A new LES formulation has been developed with the goal of obtaining grid-independent results from such computations. The idea is that these results should only depend on the filter width that specifies the smallest scale at which resolved information is desired. Unlike in conventional LES, the small-scale-producing nonlinear terms in the governing equations are explicitly filtered, and this procedure is applied both to the differential equations and the equation of state; this new formulation is called explicitly filtered LES (EFLES). LES was reformulated and shown to be discretization-order independent for a fine grid, and grid-independent for high-order discretization. The re-formulation involves explicit filtering of the conservation equations, whereas in the conventional LES, implicit filtering is used.

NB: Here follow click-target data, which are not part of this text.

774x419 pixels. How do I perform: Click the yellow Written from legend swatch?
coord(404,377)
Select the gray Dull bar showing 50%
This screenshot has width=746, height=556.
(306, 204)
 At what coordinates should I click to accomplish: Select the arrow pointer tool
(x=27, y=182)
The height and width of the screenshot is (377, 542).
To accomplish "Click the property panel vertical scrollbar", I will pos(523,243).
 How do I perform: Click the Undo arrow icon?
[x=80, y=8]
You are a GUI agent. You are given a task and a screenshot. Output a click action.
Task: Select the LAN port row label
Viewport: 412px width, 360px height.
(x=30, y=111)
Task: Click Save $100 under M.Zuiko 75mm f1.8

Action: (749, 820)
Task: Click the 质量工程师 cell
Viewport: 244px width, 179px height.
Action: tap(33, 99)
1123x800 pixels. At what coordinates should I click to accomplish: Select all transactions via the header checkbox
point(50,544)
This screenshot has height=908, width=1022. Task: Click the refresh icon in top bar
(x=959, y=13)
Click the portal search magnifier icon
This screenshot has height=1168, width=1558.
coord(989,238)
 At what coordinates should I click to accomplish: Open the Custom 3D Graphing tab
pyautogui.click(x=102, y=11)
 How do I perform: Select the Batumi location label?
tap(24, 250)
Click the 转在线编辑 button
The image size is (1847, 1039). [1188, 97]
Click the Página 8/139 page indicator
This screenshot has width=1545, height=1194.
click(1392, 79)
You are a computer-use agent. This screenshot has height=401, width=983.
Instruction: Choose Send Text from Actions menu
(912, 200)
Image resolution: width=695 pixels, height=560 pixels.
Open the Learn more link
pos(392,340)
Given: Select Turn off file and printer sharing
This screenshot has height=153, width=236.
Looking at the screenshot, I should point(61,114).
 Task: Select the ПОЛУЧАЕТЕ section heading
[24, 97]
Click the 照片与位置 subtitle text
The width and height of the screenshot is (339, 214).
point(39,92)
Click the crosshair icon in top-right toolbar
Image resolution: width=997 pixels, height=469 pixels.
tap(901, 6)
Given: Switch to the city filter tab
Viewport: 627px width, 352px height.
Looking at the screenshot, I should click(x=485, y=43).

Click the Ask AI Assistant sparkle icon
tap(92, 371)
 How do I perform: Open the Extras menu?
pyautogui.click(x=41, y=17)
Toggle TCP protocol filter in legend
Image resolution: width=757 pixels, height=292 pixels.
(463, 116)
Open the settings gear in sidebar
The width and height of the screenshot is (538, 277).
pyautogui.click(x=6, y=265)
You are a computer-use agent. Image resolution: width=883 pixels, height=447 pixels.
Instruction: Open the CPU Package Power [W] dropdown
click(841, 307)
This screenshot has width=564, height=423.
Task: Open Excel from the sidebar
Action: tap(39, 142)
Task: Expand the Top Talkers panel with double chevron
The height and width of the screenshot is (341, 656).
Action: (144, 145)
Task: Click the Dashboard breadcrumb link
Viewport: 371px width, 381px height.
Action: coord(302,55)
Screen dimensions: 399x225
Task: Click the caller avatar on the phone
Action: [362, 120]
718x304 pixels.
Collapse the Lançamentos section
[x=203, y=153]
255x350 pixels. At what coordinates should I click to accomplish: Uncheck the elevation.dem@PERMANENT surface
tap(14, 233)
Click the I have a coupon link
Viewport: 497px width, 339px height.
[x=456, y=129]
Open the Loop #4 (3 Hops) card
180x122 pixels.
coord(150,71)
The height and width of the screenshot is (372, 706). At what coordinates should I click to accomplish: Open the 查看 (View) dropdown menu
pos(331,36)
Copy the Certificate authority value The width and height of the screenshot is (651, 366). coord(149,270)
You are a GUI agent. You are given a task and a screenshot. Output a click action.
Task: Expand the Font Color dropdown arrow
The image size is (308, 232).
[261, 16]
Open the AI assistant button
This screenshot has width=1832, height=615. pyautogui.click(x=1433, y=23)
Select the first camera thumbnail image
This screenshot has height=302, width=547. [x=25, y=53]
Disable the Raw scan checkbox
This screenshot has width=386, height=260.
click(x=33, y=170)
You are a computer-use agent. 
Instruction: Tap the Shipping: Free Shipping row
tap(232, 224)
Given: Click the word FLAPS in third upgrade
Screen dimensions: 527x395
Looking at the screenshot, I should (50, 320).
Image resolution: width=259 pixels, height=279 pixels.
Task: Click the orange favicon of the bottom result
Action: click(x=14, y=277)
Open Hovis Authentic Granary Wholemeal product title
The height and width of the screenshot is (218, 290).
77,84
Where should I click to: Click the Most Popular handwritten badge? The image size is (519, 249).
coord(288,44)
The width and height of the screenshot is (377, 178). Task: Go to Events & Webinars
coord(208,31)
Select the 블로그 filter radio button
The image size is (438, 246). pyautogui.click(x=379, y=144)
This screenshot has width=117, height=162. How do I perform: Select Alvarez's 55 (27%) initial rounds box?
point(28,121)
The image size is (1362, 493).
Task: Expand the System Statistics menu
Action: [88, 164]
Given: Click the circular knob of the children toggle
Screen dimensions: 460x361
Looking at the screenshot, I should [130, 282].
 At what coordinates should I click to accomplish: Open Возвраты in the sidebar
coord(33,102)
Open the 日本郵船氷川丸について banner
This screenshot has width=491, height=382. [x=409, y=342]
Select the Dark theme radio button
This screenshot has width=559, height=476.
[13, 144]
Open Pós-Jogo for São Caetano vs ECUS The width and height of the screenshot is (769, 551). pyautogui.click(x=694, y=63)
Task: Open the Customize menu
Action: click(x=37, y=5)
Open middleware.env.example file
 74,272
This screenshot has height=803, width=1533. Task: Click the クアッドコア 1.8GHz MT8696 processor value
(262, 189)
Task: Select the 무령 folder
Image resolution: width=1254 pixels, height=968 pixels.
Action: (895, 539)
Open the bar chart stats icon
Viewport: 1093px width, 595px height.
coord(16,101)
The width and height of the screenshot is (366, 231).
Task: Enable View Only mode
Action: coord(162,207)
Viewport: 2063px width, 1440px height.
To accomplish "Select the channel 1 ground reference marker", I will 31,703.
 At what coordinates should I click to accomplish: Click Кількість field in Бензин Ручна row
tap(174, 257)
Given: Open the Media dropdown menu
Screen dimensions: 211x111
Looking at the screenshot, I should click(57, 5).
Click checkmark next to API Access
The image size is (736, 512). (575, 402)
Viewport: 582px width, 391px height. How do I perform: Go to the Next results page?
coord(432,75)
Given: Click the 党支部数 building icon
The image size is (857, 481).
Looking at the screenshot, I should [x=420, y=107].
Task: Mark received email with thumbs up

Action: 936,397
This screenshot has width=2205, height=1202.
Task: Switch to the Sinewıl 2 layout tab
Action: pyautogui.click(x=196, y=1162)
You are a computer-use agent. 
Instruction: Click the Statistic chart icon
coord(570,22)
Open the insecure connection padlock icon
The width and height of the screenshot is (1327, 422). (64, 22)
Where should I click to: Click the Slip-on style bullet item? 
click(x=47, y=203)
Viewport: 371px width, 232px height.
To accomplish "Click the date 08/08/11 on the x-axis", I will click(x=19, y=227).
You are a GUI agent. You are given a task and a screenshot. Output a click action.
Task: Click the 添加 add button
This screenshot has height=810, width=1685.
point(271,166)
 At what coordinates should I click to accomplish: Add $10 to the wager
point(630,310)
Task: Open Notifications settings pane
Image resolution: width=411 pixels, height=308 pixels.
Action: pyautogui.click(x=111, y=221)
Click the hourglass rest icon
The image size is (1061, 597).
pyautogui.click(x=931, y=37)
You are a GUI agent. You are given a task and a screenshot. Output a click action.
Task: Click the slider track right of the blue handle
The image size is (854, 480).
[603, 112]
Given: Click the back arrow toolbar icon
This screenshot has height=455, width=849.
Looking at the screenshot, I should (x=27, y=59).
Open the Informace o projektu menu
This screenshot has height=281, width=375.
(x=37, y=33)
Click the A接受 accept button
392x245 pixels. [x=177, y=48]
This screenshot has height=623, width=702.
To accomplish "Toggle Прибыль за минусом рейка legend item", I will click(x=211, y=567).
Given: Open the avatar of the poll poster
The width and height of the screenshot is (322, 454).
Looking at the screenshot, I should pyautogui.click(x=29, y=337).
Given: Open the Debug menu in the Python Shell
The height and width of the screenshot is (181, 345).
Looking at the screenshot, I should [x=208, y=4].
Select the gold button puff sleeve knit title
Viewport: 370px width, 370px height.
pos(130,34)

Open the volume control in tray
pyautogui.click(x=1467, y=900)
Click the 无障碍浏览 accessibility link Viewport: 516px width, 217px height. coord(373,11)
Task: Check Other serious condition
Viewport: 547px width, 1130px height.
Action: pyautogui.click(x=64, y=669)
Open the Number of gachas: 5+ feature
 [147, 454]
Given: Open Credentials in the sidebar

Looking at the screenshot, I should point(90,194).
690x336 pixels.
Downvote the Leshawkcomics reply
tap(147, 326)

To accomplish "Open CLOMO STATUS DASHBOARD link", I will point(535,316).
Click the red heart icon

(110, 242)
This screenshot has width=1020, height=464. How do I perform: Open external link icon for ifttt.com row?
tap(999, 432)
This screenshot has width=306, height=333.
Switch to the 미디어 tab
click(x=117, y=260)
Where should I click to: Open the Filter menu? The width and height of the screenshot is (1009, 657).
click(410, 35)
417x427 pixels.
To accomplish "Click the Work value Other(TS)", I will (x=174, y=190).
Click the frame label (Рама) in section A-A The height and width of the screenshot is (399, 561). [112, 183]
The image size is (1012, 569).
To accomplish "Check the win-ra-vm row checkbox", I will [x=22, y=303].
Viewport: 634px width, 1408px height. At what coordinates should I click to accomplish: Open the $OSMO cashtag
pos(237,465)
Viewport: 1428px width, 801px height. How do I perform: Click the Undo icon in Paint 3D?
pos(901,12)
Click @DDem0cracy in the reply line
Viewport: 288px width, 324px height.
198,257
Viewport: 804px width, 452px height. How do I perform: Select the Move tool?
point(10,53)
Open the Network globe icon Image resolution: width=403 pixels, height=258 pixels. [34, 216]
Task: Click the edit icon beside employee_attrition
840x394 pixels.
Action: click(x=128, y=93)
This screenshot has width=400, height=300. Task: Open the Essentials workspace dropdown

The question of whether SGS models are physical or whether their role is uniquely to provide the correct amount of dissipation has also been addressed, and it was concluded that the question is not well posed. Rather, unless a counterexample can be constructed, it appears that these two facets of a model cannot be separated.
Given the importance of grid-independent simulations for model validation with experiments, use of the EFLES formulation is recommended even though it is computationally more intensive than the conventional LES. Just as important, the utilization of a high-order spatial discretization is recommended because the computations can be performed on a coarser grid without impacting the results’ accuracy.